In this place, Luke sets forth two things: God’s foreknowledge and his sure decree. Although first in order comes foreknowledge (since God contemplates what he will ordain before he ordains it), Luke puts it after God’s counsel or decree, to teach us that God neither wills nor decrees anything without having long before directed it to its proper end. People often make rash decisions because they decide quickly. Therefore, when Peter wants to point out that God’s counsel is not without reason, he couples it with his foreknowledge. Now, we need to distinguish between these two with some discernment, because many have fallen down at this point. Passing by the counsel of God with which he directs the whole world, these people grab at his mere foreknowledge. Hence arises the common distinction according to which, even while God foresees everything, he lays no constraint upon his creatures. Of course, it is true that God foresees this or that which is in the future. But Peter teaches us that what befell Jesus was not only foreseen by God, but also decreed by him. From this we learn a general truth about God’s providence, one that appears in the government of the world as a whole, no less than in the death of Jesus: it belongs to God, not only to know the future, but also to ordain by his will whatever he wants to be done. Peter made this second point when he 268said that Jesus was delivered by the sure and determinate counsel of God. Wherefore, the foreknowledge of God is other than the will of God by which he rules and regulates all things.

Some whose discernment is sharper admit that God not only foresees but also regulates with a nod everything that is done in this world. At the same time, however, they imagine a vague direction, as though God lets go of the bridle and allows his creatures to follow the rule of their own natures. They say that the sun rules by God’s will, because in giving us light it does the duty enjoined on it by God in the beginning. They think that a free will of this kind is left to men, because their nature is capable of a free choice between good and evil. But those who think in this manner imagine that God is sitting idly in heaven. The Scriptures speak very differently, and defend God’s control over particular events and over the several actions of men. But we must consider the purpose of Scripture in teaching us this doctrine; and we must at the same time shun all the mad speculations with which we see people carried away. The intention of Scripture is to exercise our faith, that we may know we are protected by God’s hand, and that we may not be subject to harm from Satan and wicked men. . . .

By the hands of the wicked. Peter seems to suggest that the wicked did God’s will. From this follows one or the other of two absurdities: either that God does evil, or that whatever wickedness men may perpetrate, they do not sin. As to the second statement, I answer that even though the wicked carry out what God himself has ordained, obeying God is the last thing they do. For obedience comes from a willing disposition, and we know that the purpose of the wicked is inspired by something far different. Besides, nobody but one who knows God’s will obeys him. Obedience depends upon a knowledge of the will of God. But God has revealed his will to us in the law. Therefore, they only obey God whose deeds fulfill the demands of the rule of the law, who, therefore, submit themselves willingly to its authority. But we see none of this in the wicked, whom God drives hither and thither without their knowing it. Therefore, let no man say that they are to be excused because they obey God. We must seek the will of God in his law; but the wicked seek to resist God with everything in them.

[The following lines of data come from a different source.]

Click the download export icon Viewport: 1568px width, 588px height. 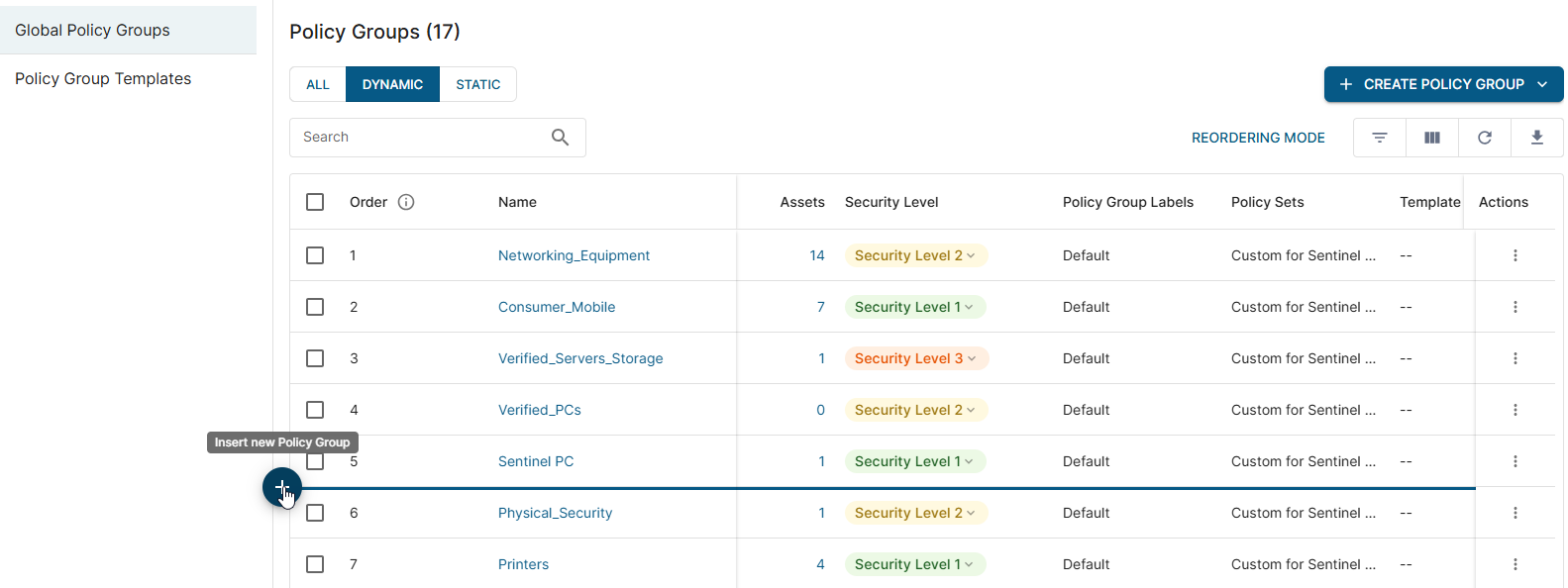tap(1536, 138)
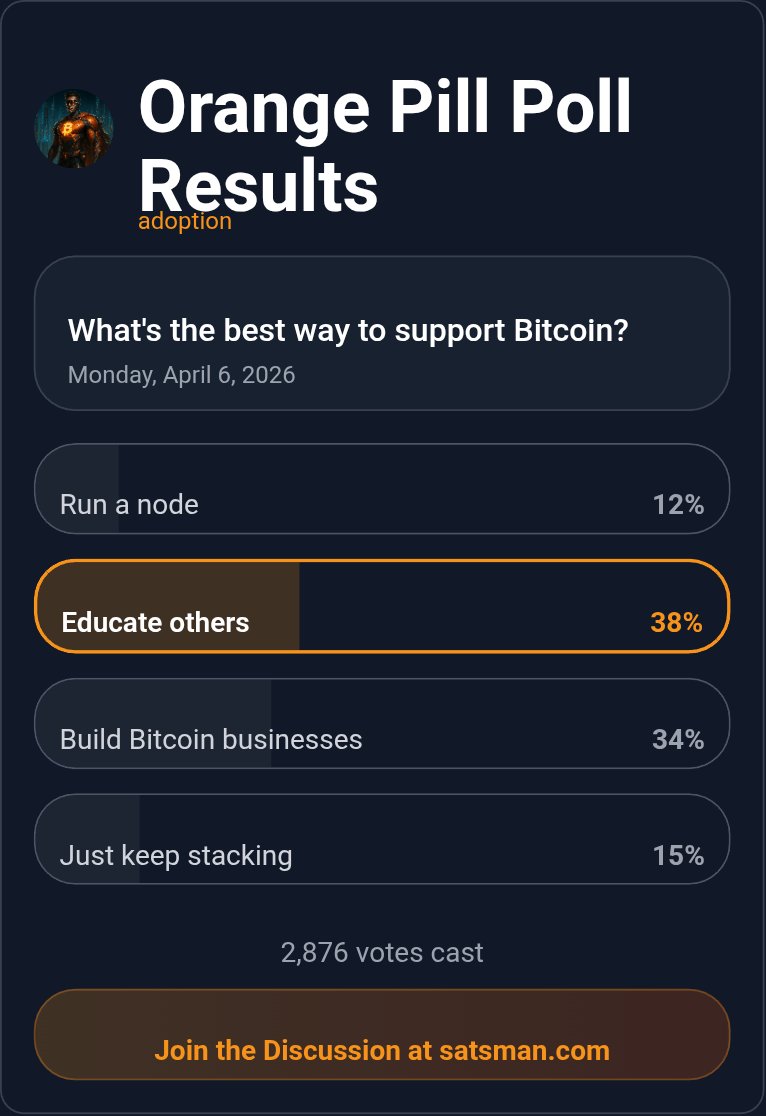Click the poll question about supporting Bitcoin
766x1116 pixels.
coord(347,330)
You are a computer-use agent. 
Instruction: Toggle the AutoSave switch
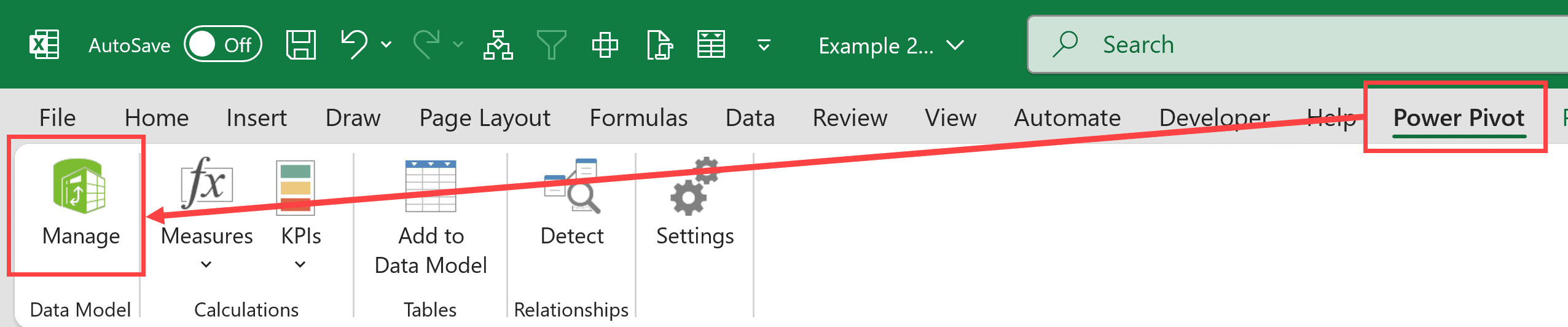(222, 45)

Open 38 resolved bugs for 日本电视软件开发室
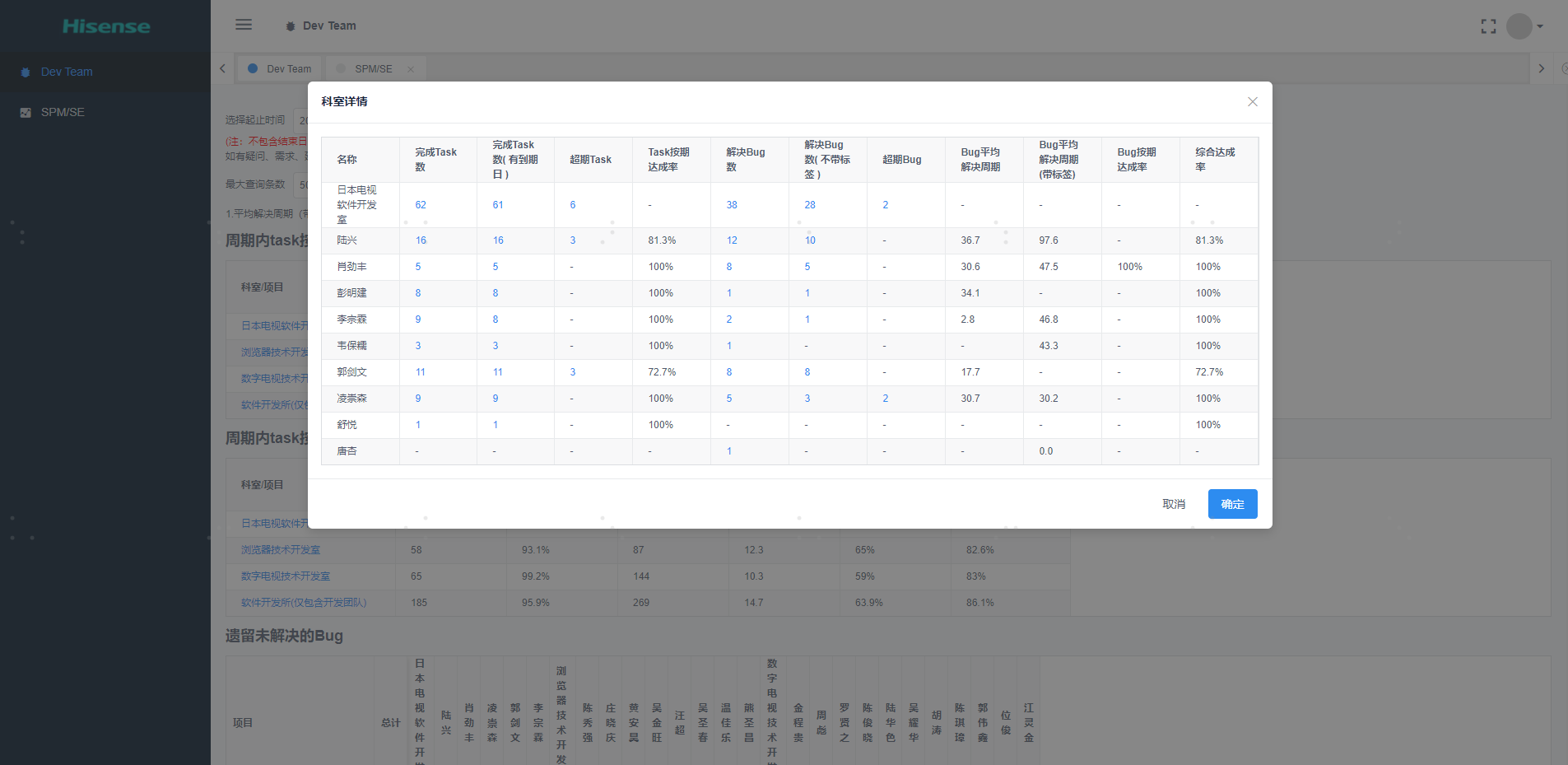(732, 205)
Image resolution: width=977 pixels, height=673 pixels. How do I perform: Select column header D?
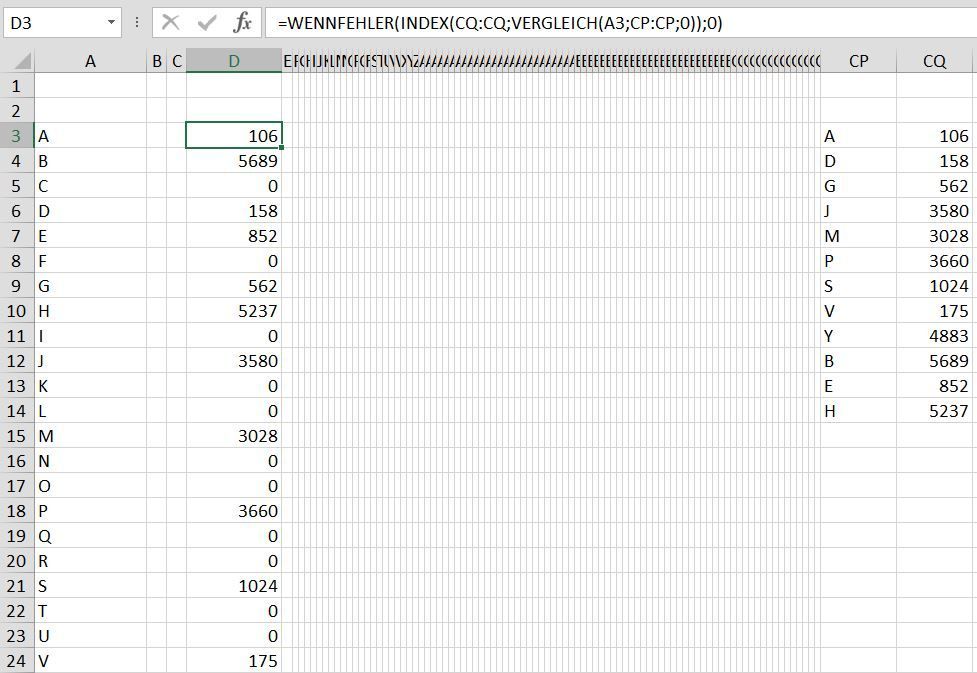233,60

I deny the other statement, that God does evil, because it suggests that God is disposed to wickedness. We must judge wickedness in the light of the purpose which governs a man’s action. People who perpetrate theft or murder sin in that they 269are thieves and murderers; for they do these things with a wicked purpose. God, who makes use of men’s wickedness, must not be put in the same class with them; he must be seen in a far different light; because when he sets out to punish one man, and to exercise another in patience, he never deviates from his nature, which is perfect rectitude. Thus, when Christ was delivered by the hands of wicked men, and crucified, it was done by the consent and decree of God. But the treachery in the matter, which as such is evil, and the murder in it which was a great wickedness, must not be attributed to God.

And the Lord said, Shall I hide from Abraham that thing which I do, seeing that Abraham shall surely become a great and mighty nation, and all the nations of the earth shall be blessed in him? Gen. 18:17–18.

When God proposes something as though it were doubtful, he does so out of kindness to men; for he had already decided what he would do. Here he intended to make Abraham pay close attention to the reasons he gives for the destruction of Sodom.

God gives two reasons for wanting to reveal his purpose before it was fulfilled: first, because Abraham was worthy of the privilege of the superior honor; second, because it would be useful and fruitful in the education of posterity. This in brief is the scope and value of this revelation.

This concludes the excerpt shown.